Link Reclamation: How To Find & Reclaim Lost Links For SEO

Stewart Dunlop


Chief Link Building Strategist

When it comes to your website’s SEO (search engine optimization), every link counts—and maintaining links to your site is just as important as getting new ones.

This is where link reclamation comes in.

Link reclamation is a natural part of link building, and links can become broken for various reasons, including:

  • Website updates.

  • Deleted pages.

  • A broken redirect chain.

  • Technical errors.

If you don’t monitor your website’s link profile, valuable backlinks can get lost. A link reclamation strategy safeguards the work you've put into link building and ensures your site continues to benefit from the links you've earned.

In this blog, we'll explore why link reclamation is so important and how you can start reclaiming your lost links.

What Is Link Reclamation?

Link reclamation is the process of identifying and regaining previously existing links that once had pointed to your website.

Losing old links while trying to build new ones is counterproductive, so it’s crucial to balance gaining new links with a comprehensive link reclamation strategy.

The link reclamation process is faster and easier than building new links. Building links involves reaching out to site owners, negotiating, creating content, and possibly paying them. Restoring links usually just entails finding the lost links, then reaching out to the site owner to reinstate them.

Common scenarios that lead to lost links

Link removal

A lost link happens when the author of a webpage decides to delete your link.

This can happen for various reasons, including:

  • They found a more current resource.

  • They updated their content.

  • As a result of your competitors’ outreach efforts.

  • Problems with your linking page.

  • Policy updates that favor a more restrictive link-building process.

404 error

A 404 error occurs when a link points to an internal URL that no longer exists, redirecting users to a "Page Not Found" error.

This typically happens when websites undergo reorganization or update their URL structure without properly implementing redirects.

As a result, any backlink pointing to the old URL becomes broken.

301 redirect

301 redirects are used to permanently move a URL to a new location.

Say, for example, you choose to move to the URL A 301 redirect would seamlessly take users and search engines to your new URL.

Issues arise when these redirects are not set up correctly. This broken chain can result in users encountering dead ends or outdated content, and search engines cannot transfer link equity to the final page, hurting its search ranking.

• Provided material:
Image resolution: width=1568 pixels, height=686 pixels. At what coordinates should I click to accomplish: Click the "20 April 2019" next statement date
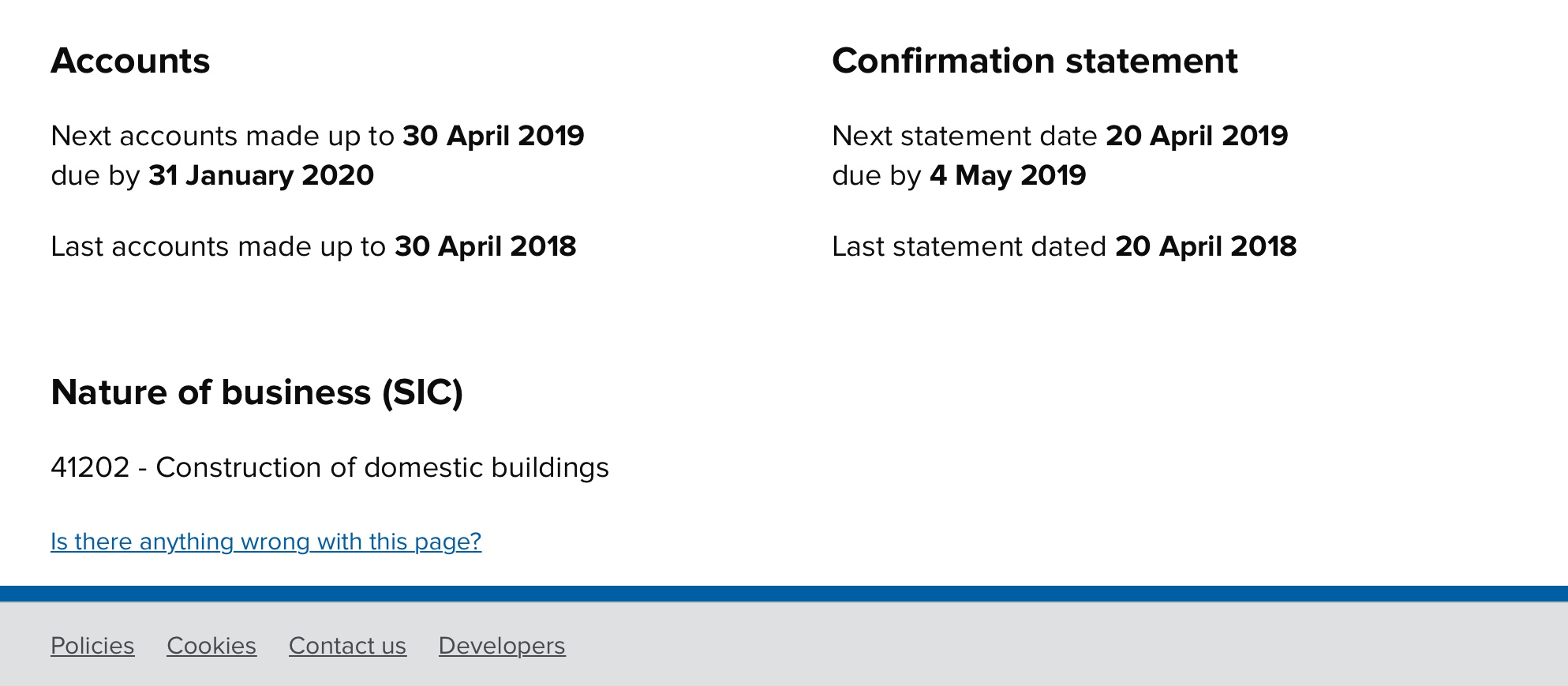pyautogui.click(x=1196, y=136)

• Description of the task:
Resume the link reclamation article from its last sentence, carrying on in the same style. The data has no connection to the link reclamation article.

• The answer:
Noindex tag on the linking page

If a website linking to your site is marked with a "noindex" tag, it tells search engines not to include that page in their index.

Even though the link exists, it doesn't pass on value because search engines ignore the page.

Why Is Link Reclamation Important?

Keeping track of links to your website is essential for a positive user experience and search engine optimization.

Here’s why correctly working links are so important:

User experience: If users click on a link and it doesn't take them where they expected, they may leave your site. This can increase your bounce rates and decrease the time users spend on your site.

SEO and page rank: External links are a key factor in determining your website's search engine ranking. Each broken external link is a missed opportunity for transferring link equity to your site and diminishes its ability to rank well in SERPs.

Referral traffic: External links direct traffic from other websites to yours. Lost backlinks interrupt this flow, leading to missed opportunities for gaining visitors who are interested in your content, products, or services.

Credibility: External links to your site signify endorsements from other websites. Each lost link reduces the effectiveness of these endorsements, impacting your site's perceived credibility among search engines.

Internal links

Broken internal links are links between different pages on your website that no longer lead to the intended page. These are also important to fix for two significant reasons:

Site structure and SEO: Search engines use internal links to explore your site, understand its structure, and see how pages are related. Broken internal links make it harder for search engines to do this. In turn, this makes it harder for them to index your site, which can hurt your search engine rankings.

Page authority distribution: Internal links help spread link juice across your site. When links are broken, this value isn't passed on, which can affect the search rankings of your pages.

💡 Link Juice

The concept of link juice (or “link equity”) is central to understanding why link reclamation is so important for internal links.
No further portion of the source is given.